# No sexual desire for wife



## salRoma (Oct 10, 2013)

Hello everybody, first time here but I needed some advice and found this page.
As expressed in the title, I am having an issue with no sexual desire for my wife. We have been together for about 7 years and married for 6. We got married right out of high school and had a baby 7 months later (I know you can do math). Now both of us are 24 and I just have no attraction to her anymore. Most of the time I can't even stand to be around her. She complains and puts me down all the time, she doesn't take care of herself hygienically, and, to round it all off, I caught her having a "phone sex affair" a number of months back. We have 2 children together and I don't want to tear apart the family but I just don't know what to do.
We did go see separate therapists after I caught her in the affair.
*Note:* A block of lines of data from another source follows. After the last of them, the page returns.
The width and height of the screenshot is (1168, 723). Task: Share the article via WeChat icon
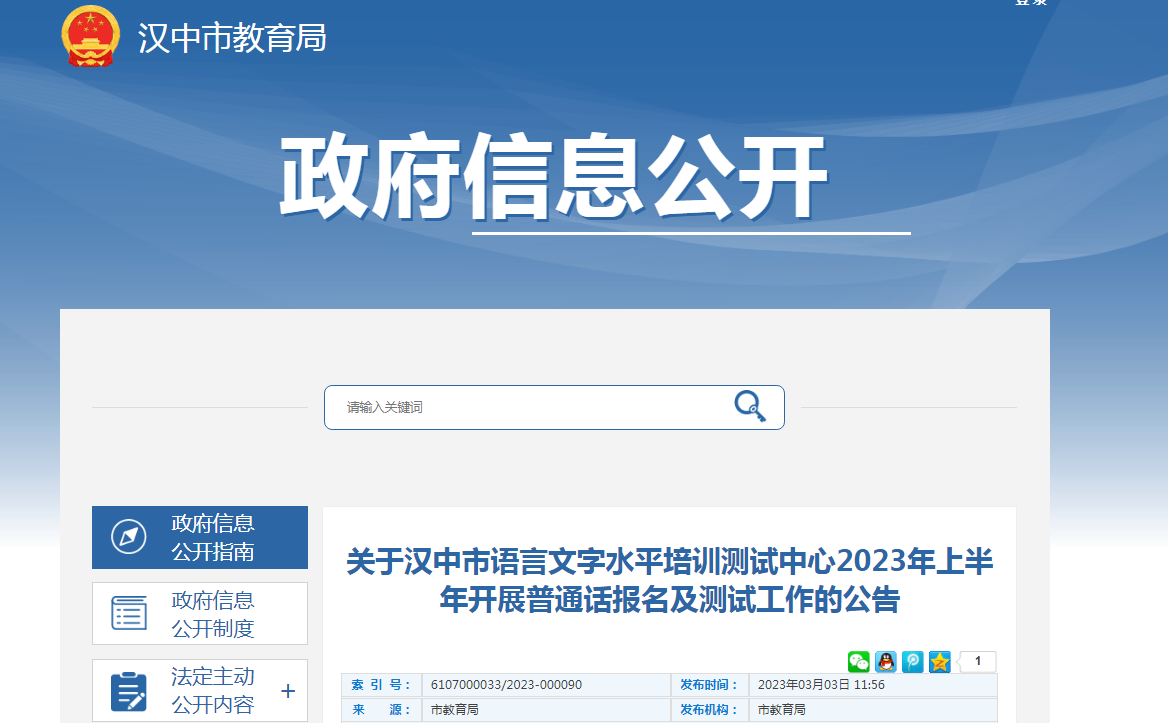859,661

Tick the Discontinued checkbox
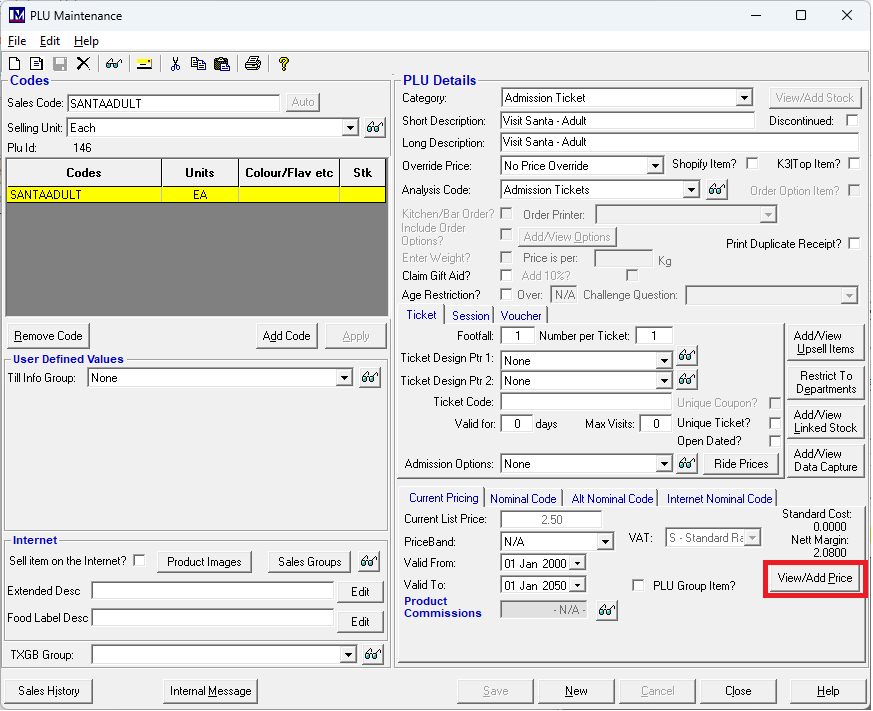coord(852,121)
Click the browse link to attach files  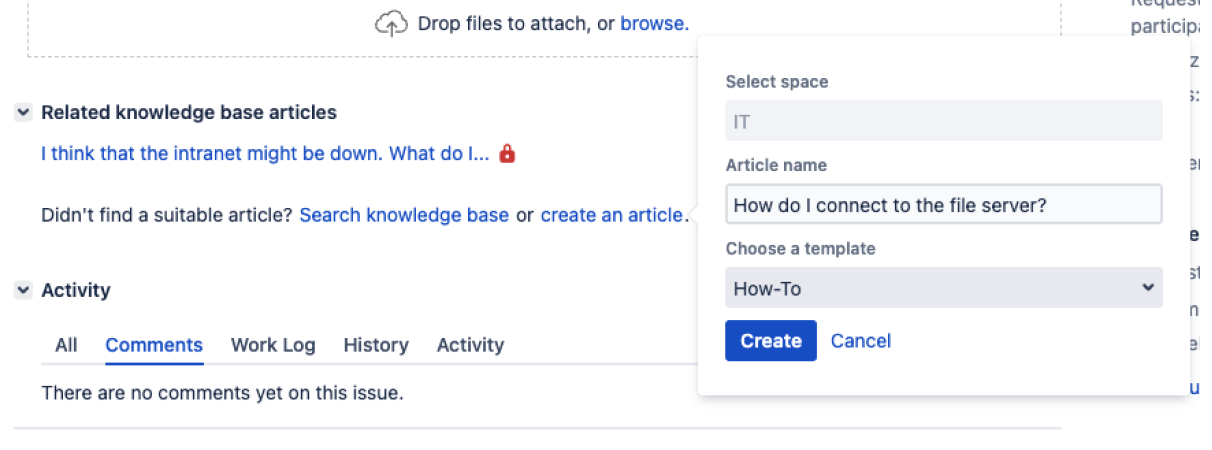pos(652,23)
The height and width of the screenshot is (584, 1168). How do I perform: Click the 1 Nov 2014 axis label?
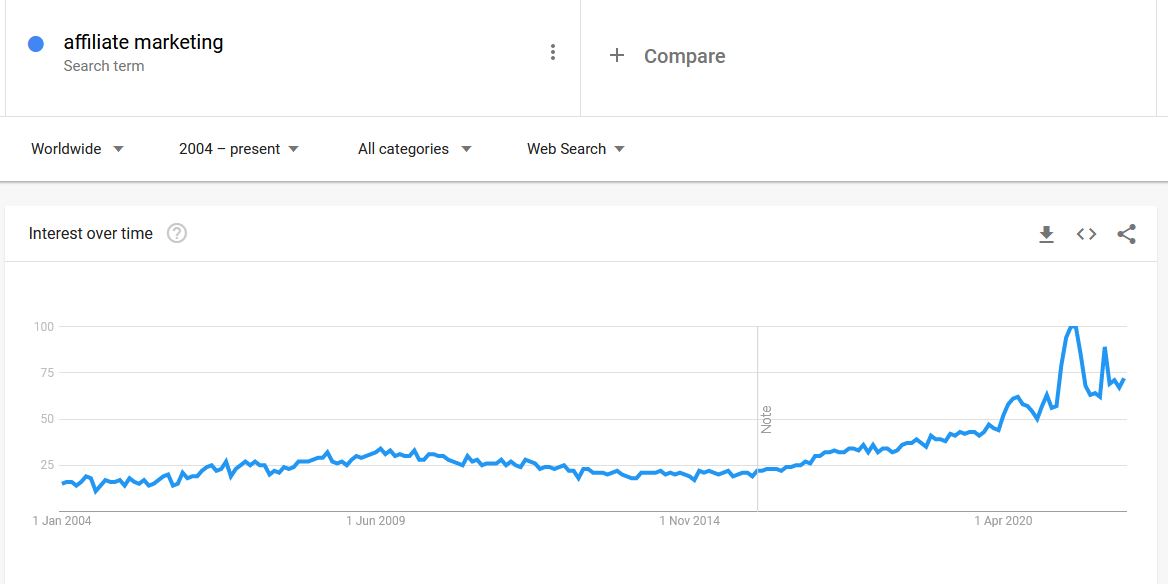[x=690, y=521]
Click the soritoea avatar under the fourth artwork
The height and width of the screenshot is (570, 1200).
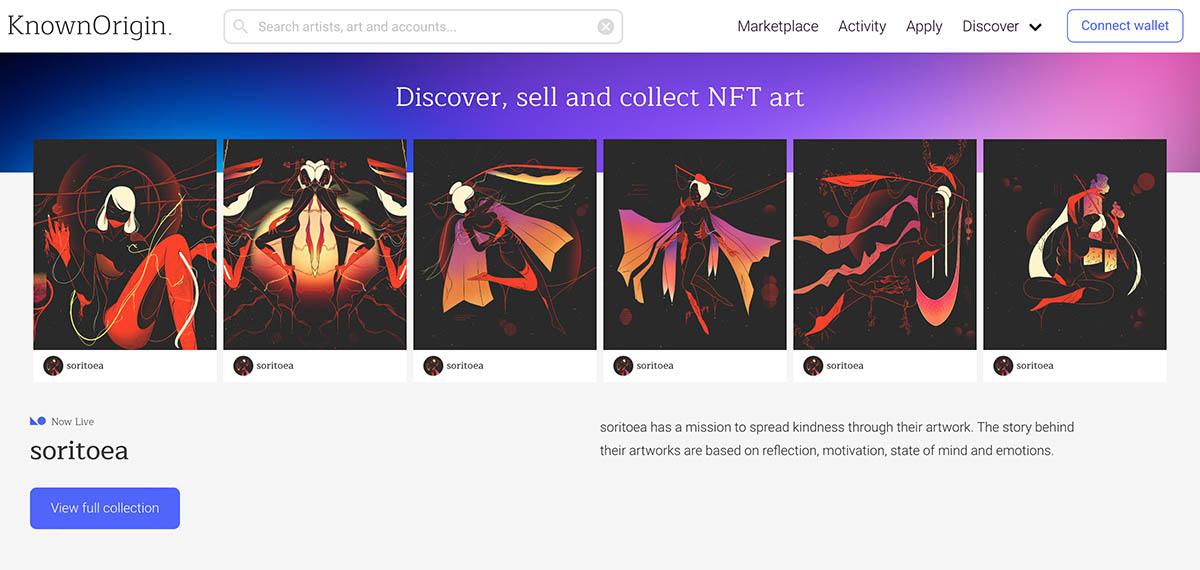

She went first and her therapist told her that couples counseling wasn't useful and that she didn't do anything that bad but she just had to work on herself. Mine told me, after a few sessions, that it was going to be a waste of time trying to make the marriage work. She suggested I go on anti-anxiety medication to help me make a decision because I have pretty heavy anxiety issues. 
I really didn't feel like I got any help from them at all and just need some advice.


----------



## clipclop2 (Aug 16, 2013)

What's your wife's excuse for not maintaining cleanliness. Does she believe the therapist to said that's what she did wasn't that bad? Is there any way to verify that she's being honest with what the therapist actually said? Does your wife want to work on the marriage? If so what contribution toward repairing things is she willing to make?

The way you started your post I was ready to give you a hard time but with the further details I'd say that your therapist might actually be correct that there's no salvaging things unless your wife is willing to make some major changes to accept responsibility for what she has done.
_Posted via Mobile Device_


----------



## EleGirl (Dec 3, 2011)

Sounds like the therapists were more harm than good.
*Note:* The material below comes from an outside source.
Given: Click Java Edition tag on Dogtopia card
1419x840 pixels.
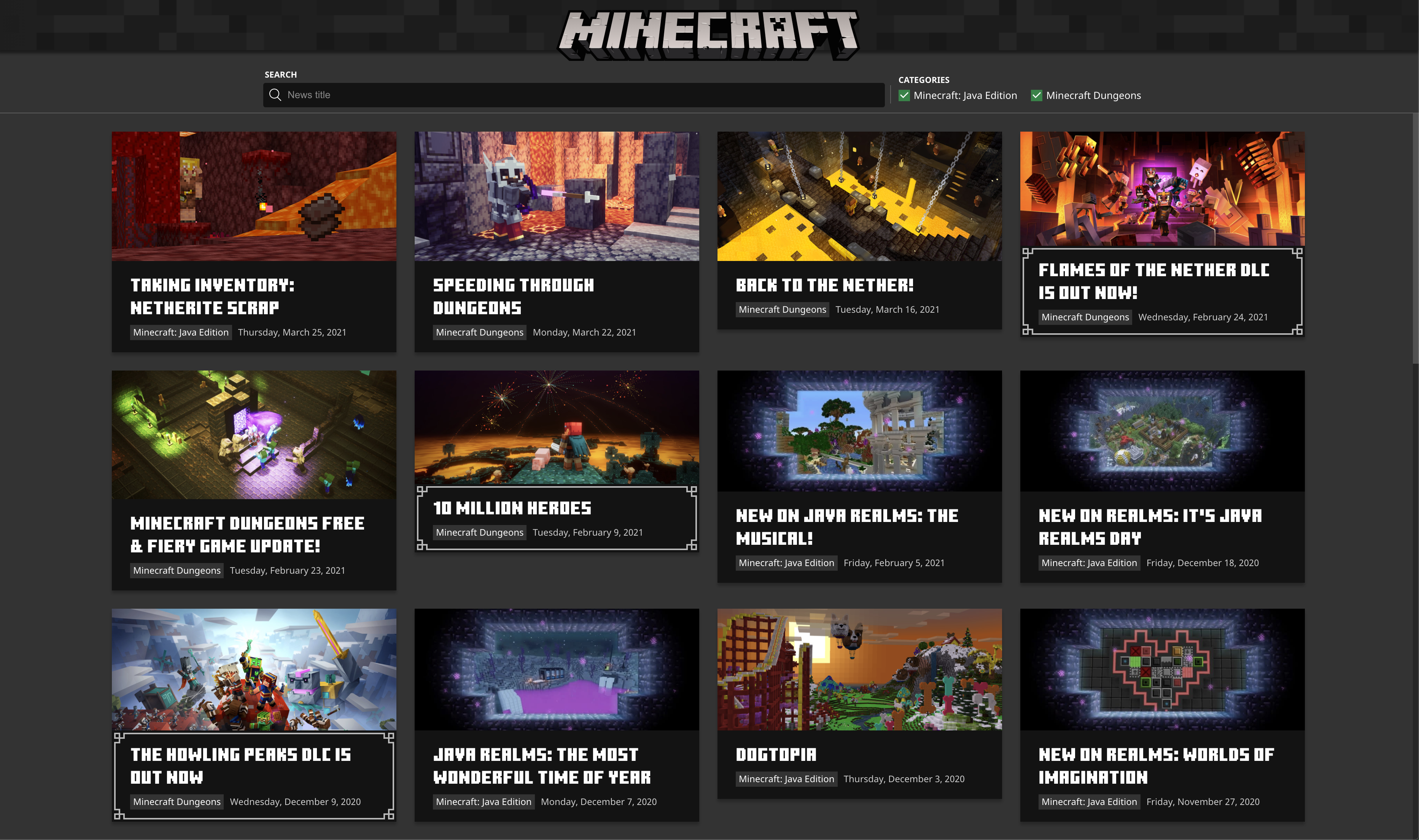Looking at the screenshot, I should pyautogui.click(x=786, y=779).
Has your wife stopped in the phone sex affair?

It sounds like neither of you are getting your needs met so your marriage is going down hill.

Get the books "His Needs, Her Needs" and "Love Busters". Reading them will help you more than months of counseling. After you read them, ask your wife to read them. A good way to do this is for the two of you to take turns reading them aloud to each other and then discuss each chapter and do the work they say to do. The feelings of love and attraction can be rebuilt.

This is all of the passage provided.